Unfinished Business - Dineshcara

KATHERINE PRATIWI
Chapter #5

Rain Jonnah

“Sampai kapan kamu mau seperti ini ?”

Rain tidak menghentikan langkahnya walau Jonnah berdiri menunggunya di depan pintu kamar.

“Mulai menganggapku kasat mata ?” tanya Jonnah sekali lagi.

Tak ada respon berarti dari Rain yang sudah menuruni tangga tanpa berhenti untuk menanggapinya, Jonnah kembali ke kamar untuk mengambil tas. Dia ada kelas jam sembilan hari ini. Sesampainya di anak tangga terakhir, Jonnah mendengar suara memelas dari Armar yang meminta Rain untuk menerima ajakannya pergi bersama.

“Papa antar ke sekolah ya ?” bujuk Armar di ruang makan.

Jonnah memperhatikan interaksi keduanya. Armar yang memohon dan Rain yang tidak mempedulikan. Ini sudah berlangsung selama lima tahun lamanya. Bukan hal yang aneh lagi untuk Jonnah. Jonnah menyeruput susu hangat saat mendengar suara klakson mobil yang ia hafal. Mobil salah satu sahabatnya. Pasti menjemput Rain. Para sahabatnya itu memang memanjakan Rain. Bukan hanya Rain sebenarnya, Caca, adik Jo, juga sangat dimanja mereka. Tidak ada yang bisa melarang. Karena hanya Jo dan dirinya yang memiliki adik. Dan semua sahabatnya mengklaim Rain dan Caca sebagai adik mereka juga.

“Selai apa ?” tanya Amanda, ibu sambungnya yang sudah memegang selembar roti tawar.

“Tidak, terima kasih.” jawab Jonnah.

Jonnah memang tidak berniat untuk sarapan. Segelas susu cukup untuknya. Semakin dewasa dirinya, semakin dia jarang untuk sarapan di rumah, apalagi jika tidak ada Rain. Hidupnya memang hanya seputar Rain. Jonnah mengangkat tasnya ke pundak lalu mengelus kepala anak perempuan lima tahun lalu berpamitan pada Armar dan Amanda.
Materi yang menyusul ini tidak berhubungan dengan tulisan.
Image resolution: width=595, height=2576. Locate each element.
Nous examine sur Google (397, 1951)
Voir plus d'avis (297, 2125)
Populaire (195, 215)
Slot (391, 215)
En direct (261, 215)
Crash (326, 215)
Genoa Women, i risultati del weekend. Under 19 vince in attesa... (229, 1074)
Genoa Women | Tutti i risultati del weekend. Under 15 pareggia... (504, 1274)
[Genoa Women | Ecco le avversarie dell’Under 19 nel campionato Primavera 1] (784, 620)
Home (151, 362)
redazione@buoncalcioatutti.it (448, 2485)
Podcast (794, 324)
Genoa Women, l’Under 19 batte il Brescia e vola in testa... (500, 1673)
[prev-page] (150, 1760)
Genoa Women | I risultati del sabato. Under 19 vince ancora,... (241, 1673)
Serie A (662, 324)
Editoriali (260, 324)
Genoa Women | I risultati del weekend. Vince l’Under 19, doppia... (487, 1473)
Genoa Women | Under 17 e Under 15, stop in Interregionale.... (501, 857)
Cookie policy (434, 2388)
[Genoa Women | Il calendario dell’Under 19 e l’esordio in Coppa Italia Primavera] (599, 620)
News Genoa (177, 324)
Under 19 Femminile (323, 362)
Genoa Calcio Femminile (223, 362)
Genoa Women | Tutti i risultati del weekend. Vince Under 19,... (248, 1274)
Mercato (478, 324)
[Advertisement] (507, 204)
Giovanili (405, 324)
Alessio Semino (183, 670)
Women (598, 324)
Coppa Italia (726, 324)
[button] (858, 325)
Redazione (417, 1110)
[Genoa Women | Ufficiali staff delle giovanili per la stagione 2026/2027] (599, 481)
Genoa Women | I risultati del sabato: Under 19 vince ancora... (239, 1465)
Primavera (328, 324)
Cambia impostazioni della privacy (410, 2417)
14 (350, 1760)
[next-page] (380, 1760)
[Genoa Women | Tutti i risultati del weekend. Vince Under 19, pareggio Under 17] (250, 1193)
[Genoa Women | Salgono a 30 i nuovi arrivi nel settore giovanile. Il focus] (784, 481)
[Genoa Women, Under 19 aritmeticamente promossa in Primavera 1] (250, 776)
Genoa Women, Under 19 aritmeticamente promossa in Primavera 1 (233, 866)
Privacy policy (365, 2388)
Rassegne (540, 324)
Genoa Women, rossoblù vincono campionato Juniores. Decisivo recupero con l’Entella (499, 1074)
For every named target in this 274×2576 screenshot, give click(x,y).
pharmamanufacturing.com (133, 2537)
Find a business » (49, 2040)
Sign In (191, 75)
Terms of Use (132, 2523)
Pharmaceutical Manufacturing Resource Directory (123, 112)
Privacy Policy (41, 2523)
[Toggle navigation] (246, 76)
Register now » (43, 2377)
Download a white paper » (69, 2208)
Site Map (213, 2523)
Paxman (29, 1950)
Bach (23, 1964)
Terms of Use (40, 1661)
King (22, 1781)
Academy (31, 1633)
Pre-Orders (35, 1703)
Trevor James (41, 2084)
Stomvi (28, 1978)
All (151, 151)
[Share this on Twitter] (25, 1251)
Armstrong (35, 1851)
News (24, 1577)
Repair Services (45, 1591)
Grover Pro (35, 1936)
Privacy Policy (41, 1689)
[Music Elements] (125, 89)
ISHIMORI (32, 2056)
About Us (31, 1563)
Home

Sedewasa ini saja, Jonnah masih belum bisa menerima keberadaan Amanda di tengah keluarga mereka, ditambah dengan hadirnya Veera. Jonnah tidak bisa menyalahkan Rain yang membenci Amanda. Pikiran polos Rain hanya mengacu pada Amanda yang merebut tempat ibu kandung mereka. Amanda menusuk ibu mereka dari belakang. Jonnah juga sempat berpikir seperti itu. Dulu. Sebelum dia menemukan bukti yang cukup mencengangkan.

 

***

Jonnah mampir ke kantin teknik untuk menemui Bima. Orang yang mengantar Rain ke sekolah. Kelasnya sudah usai, dia hanya perlu bimbingan sore nanti dengan salah satu profesor. Jonnah melihat Bima yang sedang ngobrol dengan salah satu teman yang tidak di kenal Jonnah. Senyum jahil langsung terpatri di bibir Jonnah. Dengan iseng dia memfoto Bima dari jauh lalu mengirimnya ke grup chat mereka. Hal yang langka melihat Bima berbicara nyaman dengan seorang wanita.

Tak lama ponsel Jonnah dan Bima kebanjiran notifikasi. Bahkan Ganesha yang sedang ada di Jepang saja ikut mengomentari. Bima yang tidak tahu dirinya bisa menjadi objek perbincangan, melihat sekeliling lalu menemukan tersangka utama. Jonnah yang yang sedang tertawa di balik tembok.

“Kurang ajar.” desis Bima.

Jonnah menghampiri Bima bertepatan dengan pamitnya teman bicara Bima. Senyum jahil itu masih ada dan membuat Bima muak.

“Fitnah lo.”

“Lah, kan gue lihat pake mata gue. Lo senyum-senyum gitu, tumben.”

Bima mengacak rambutnya, stress dengan tuduhan tidak berlandas Jonnah. “Kakak kelas.”

“Gak terima alasan gue.”

“Sial lo.”

Jonnah tertawa terbahak-bahak melihat wajah kusut Bima.

“Dia minta jemput ?” tanya Jonnah langsung.

“Iya. Kenapa sih ?”

“Lo anterin sampe depan gerbang tadi ?” tanya Jonnah

“Iya.” jawab Bima sambil membuka laptopnya. “Kalian berantem kenapa lagi?” tanya Bima.